Tarea 1: Según el texto sobre el sida, ¿qué otra razón, además de las presiones políticas y la filantropía, explica las rebajas de precios de las farmacéuticas y las donaciones para África? Responda en una a tres oraciones.
Tarea 2: Prosiga el texto sobre el sida a partir de su última oración.

La plaga emblemática

El sida es una plaga emblemática de estos tiempos. Es un misterio por qué la respuesta internacional ha sido tan débil.

Si bien el sida dista de ser la más mortífera de las enfermedades que siguen afectando al género humano y todavía no puede considerarse la más difundida, es sin duda alguna el mal emblemático de nuestra época, razón por la cual la llegada del vigésimo aniversario del primer diagnóstico en California de un caso de lo que entonces parecía ser una condición muy exótica ha dado pie a muchas reuniones internacionales de alto nivel en las que, como suele suceder en tales ocasiones, todos los asistentes han coincidido en la necesidad urgente de tomar nuevas medidas. Aunque hasta ahora lo que se ha hecho ha resultado inadecuado, existen algunos motivos para esperar que en los próximos años la llamada comunidad internacional logre movilizar más recursos que en las dos décadas últimas en las que, como ha señalado el secretario general de las Naciones Unidas, Kofi Annan, la reacción global frente al desafío planteado por la enfermedad ha sido «increíblemente lenta».

Hace poco, las grandes empresas farmacéuticas que, en términos prácticos, están encabezando la contraofensiva contra el virus, acordaron vender ciertos productos a los países africanos a precios reducidos, mientras que magnates como el norteamericano Bill Gates han estado donando sumas inmensas a las fundaciones creadas para luchar contra los estragos que el sida ya ha provocado en África, continente en el que más de 25 millones de personas son portadoras y se prevé que pronto habrá más de 40 millones de huérfanos a causa del mal. No sólo ha sido cuestión de presiones políticas o de filantropía. También está incidiendo la conciencia de que en el mundo moderno es virtualmente imposible poner en cuarentena a países enteros y que, de todas maneras, a esta altura las sociedades más desarrolladas y por lo tanto mejor informadas no pueden lavarse las manos de una tragedia de dimensiones apocalípticas que podrían ayudar a prevenir.

[Registros de datos]
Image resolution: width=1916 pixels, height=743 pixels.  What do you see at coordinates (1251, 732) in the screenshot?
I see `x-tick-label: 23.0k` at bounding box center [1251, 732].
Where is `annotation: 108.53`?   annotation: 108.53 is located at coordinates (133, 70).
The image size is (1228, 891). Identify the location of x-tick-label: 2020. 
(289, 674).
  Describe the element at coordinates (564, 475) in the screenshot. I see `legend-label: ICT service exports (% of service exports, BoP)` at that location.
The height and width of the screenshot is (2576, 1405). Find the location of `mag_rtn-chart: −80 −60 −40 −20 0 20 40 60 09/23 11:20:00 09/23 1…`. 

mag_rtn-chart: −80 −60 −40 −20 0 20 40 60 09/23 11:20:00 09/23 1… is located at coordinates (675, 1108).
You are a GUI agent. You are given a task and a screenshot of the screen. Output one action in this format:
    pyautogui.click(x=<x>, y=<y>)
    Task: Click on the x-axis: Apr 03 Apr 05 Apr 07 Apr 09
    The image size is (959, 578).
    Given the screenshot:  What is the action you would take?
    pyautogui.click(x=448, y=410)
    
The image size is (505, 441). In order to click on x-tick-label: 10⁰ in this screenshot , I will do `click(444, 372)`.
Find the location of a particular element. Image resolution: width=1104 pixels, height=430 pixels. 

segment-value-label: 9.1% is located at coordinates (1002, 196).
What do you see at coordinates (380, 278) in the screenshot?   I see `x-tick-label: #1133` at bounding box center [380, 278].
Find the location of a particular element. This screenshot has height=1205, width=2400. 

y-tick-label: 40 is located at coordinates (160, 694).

Respuesta 1: También influye la conciencia de que en el mundo moderno es virtualmente imposible poner en cuarentena a países enteros. Además, las sociedades más desarrolladas, y por lo tanto mejor informadas, no pueden lavarse las manos de una tragedia de dimensiones apocalípticas que podrían ayudar a prevenir.

Respuesta 2:
La razón por la cual la respuesta internacional ha sido tan débil no constituye un misterio. Por tratarse de una enfermedad que puede transmitirse a través de contactos sexuales que apareció por primera vez entre los homosexuales de San Francisco, no tardó en adquirir un estigma que no perdería. A pesar de que pronto se haría evidente que ser portador del virus no revela nada sobre el estilo de vida del afectado, son muchos los de mentalidad primitiva que insisten en considerarlo una suerte de castigo divino. Asimismo, el que el mal pueda quedar oculto durante años sin declararse más la disponibilidad de cócteles de drogas que lo convierten en una enfermedad crónica pero no necesariamente mortal ha significado que en los países ricos, que son los únicos que poseen los recursos materiales y científicos que podrían producir una cura definitiva, se ha difundido la sensación de que ya podemos convivir con el virus, alternativa ésta que no se da en la mayor parte del mundo.

Desde que fueran detectados los primeros casos, los resueltos a combatir el sida han tenido que enfrentar no sólo el virus mismo, reto que ya les resultaba muy complicado debido a sus características especiales, sino también a una amplia coalición de individuos que por los motivos que fueran se han negado a colaborar con sus esfuerzos. Entre ellos están aquellos líderes religiosos que anteponen a la vida humana su hostilidad principista hacia los preservativos y funcionarios gubernamentales tan obsesionados por la imagen de su país que han intentado convencer al resto del mundo que por razones morales, confesionales o ideológicas apenas se habían registrado casos del mal.

Por desgracia, en cierto modo la Argentina integra este grupo aunque su trayectoria en tal sentido es decididamente mejor que aquella de algunos países de África, Asia y Europa oriental. Según parece, los gobernantes más obtusos de todos han sido los chinos que insisten en que en todo su gigantesco país los portadores del virus son poco más de veinte mil cuando, conforme a las previsiones de la ONU, en poco tiempo más podría haber diez millones de seropositivos, lo cual, claro está, crearía problemas de salud pública comparables con los ya experimentados en los países más pobres de África que, la globalización mediante, plantearían un peligro adicional al resto del mundo.